I dischi e il booklet che li accompagna sono frutto di anni di ricerca e studio su autografi, manoscritti, incisioni storiche e pubblicazioni d’epoca (recensioni, interviste, articoli) da parte di Milhofer, grande ammiratore e studioso del tenore napoletano. Tra le novanta canzoni  dedicate a Caruso da lui rinvenute è stata operata una selezione, tanto che nel disco ne sono presentate trentanove, escludendo molte di quelle che lo stesso Caruso aveva inciso (ma senza rinunciare a dei cult come Mattinata o Core ‘ngrato): sono pezzi scritti appositamente per lui dai suoi contemporanei, di cui viene spesso data una breve biografia:  amici (Tosti, Tirindelli, Buzzi-Peccia)  colleghi (il baritono Antonio Pini-Corsi e il direttore d’orchestra Leopoldo Mugnone), varie ammiratrici (Josephine Uterhart, Natalie Townsend, Mary Helen Brown e Ariadne Holmes Edwards) e persino il suo suggeritore quando cantava in Messico (Luis Mendoza Lopez).
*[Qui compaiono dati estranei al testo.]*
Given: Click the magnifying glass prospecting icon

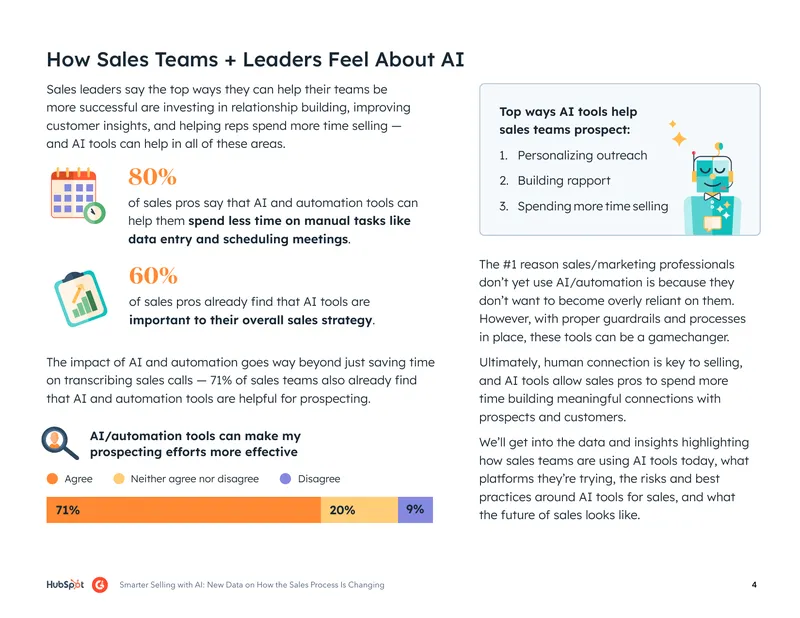Looking at the screenshot, I should click(60, 443).
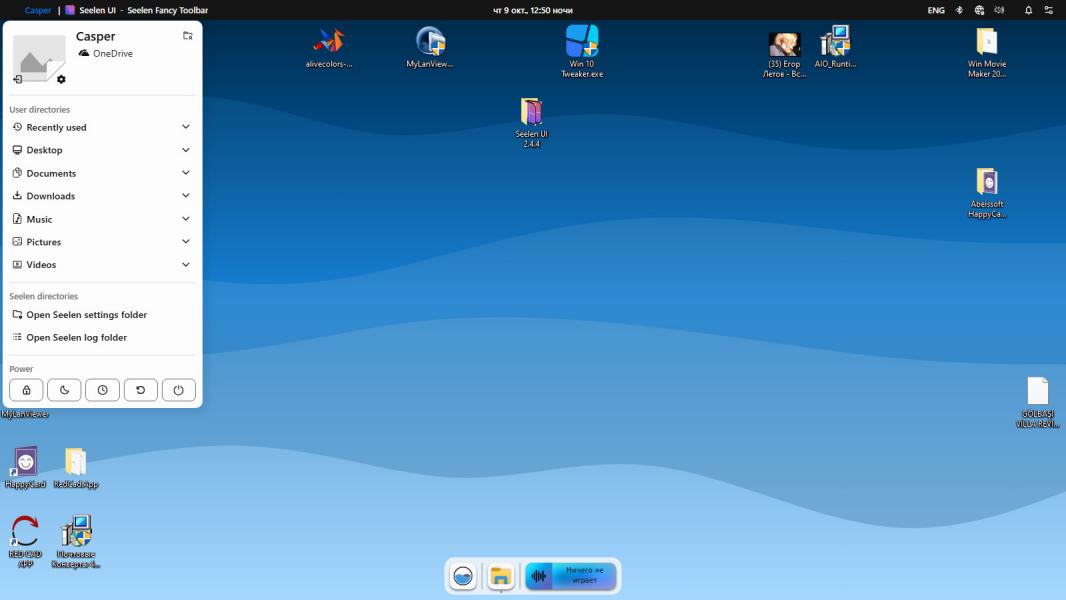Click the user settings gear on profile picture
This screenshot has height=600, width=1066.
tap(61, 79)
Sono brani di fattura anche molto diversa, da quelli di natura per così dire amatoriale, a quelli spagnoleggianti, fino alle canzoni napoletane, che affrontano i consueti temi dell’abbandono e della perdita con toni tra il malinconico e il passionale e le tipiche oscillazioni tra maggiore e minore. Ma sono presenti anche deliziose mélodies francesi e romanze da salotto di concezione artistica più complessa, come quelle firmate da Ruggero Leoncavallo, Francesco Paolo Tosti o Enrico Leboffe, compositore quest’ultimo caduto nell’oblio perché considerato troppo difficile dai suoi contemporanei, autore anche di brani pianistici, orchestrali e di un’opera. Di Leboffe è presentato un ciclo di quattro canzoni del 1906, Madrigali d’aprile, su testi di Eduardo Pedio, in prima registrazione assoluta: molto raffinati nella linea melodica e nell’accompagnamento pianistico, questi brani in forma aperta rimandano alle sonorità di Debussy e al declamato pucciniano.
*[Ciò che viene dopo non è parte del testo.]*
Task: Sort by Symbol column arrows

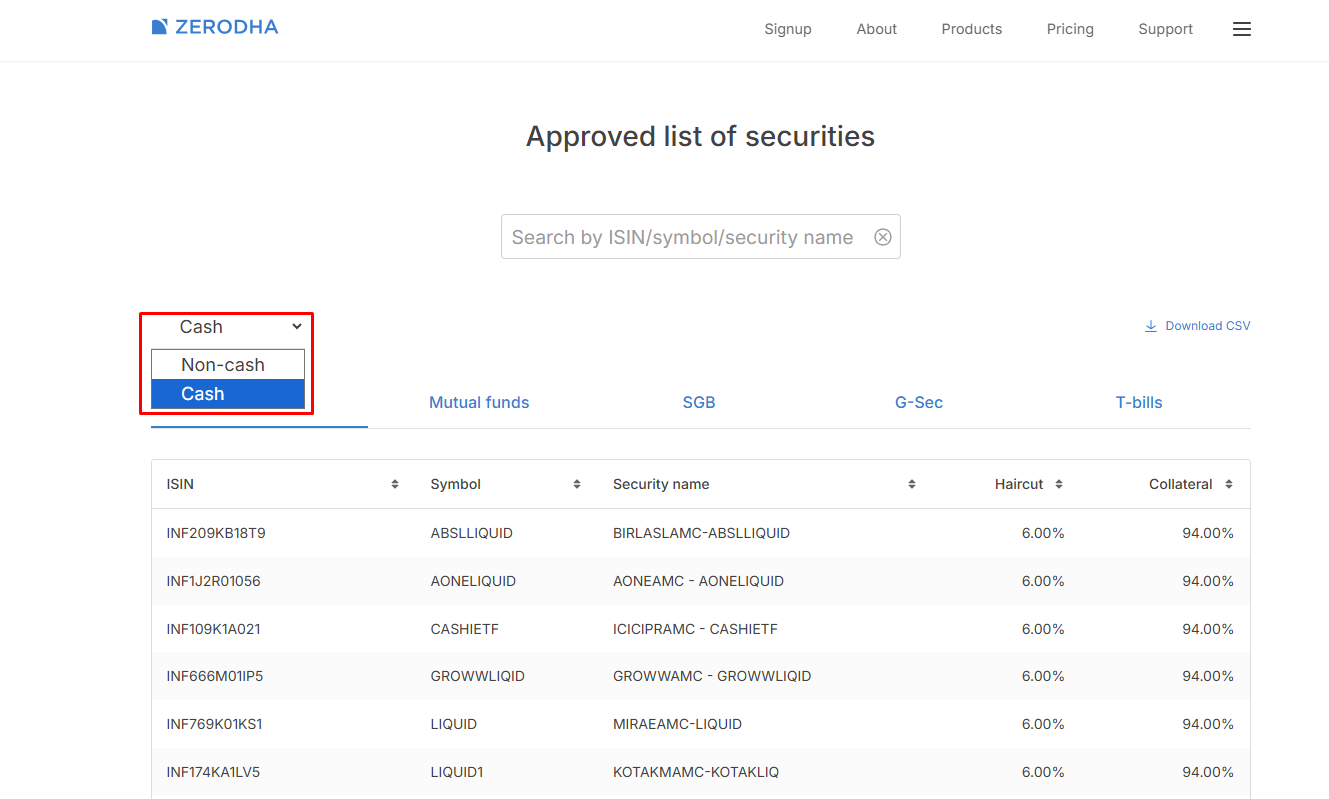Action: [x=577, y=484]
I testi sono in diverse lingue, in prevalenza italiano, ma anche francese, inglese, spagnolo e napoletano, e in qualche caso si aprono alla grande letteratura, con Salvatore Di Giacomo (No, nun di ca’ so stato) Ada Negri (Portami via) ma anche Heinrich Heine (Je te vois en rêve, versione francese di Allnächtlich im Traume seh' ich dich, musicata anche da Schumann e Mendelssohn) e Alphonse-Marie Lamartine (Le livre de la vie).

Artista molto versatile, capace di passare da Cavalli a Britten, Mark Milhofer interpreta questo repertorio così variegato per stile e accenti con eleganza e raffinatezza, senza eccedere nelle pieghe passionali e patetiche, con voce dal timbro caldo e flessibile e con chiarissima dizione in tutte le lingue. Ottima la simbiosi con il pianista Marco Scolastra che lo asseconda sempre nelle scelte interpretative e che suona uno Steinway D-274. Ottima anche la qualità della registrazione.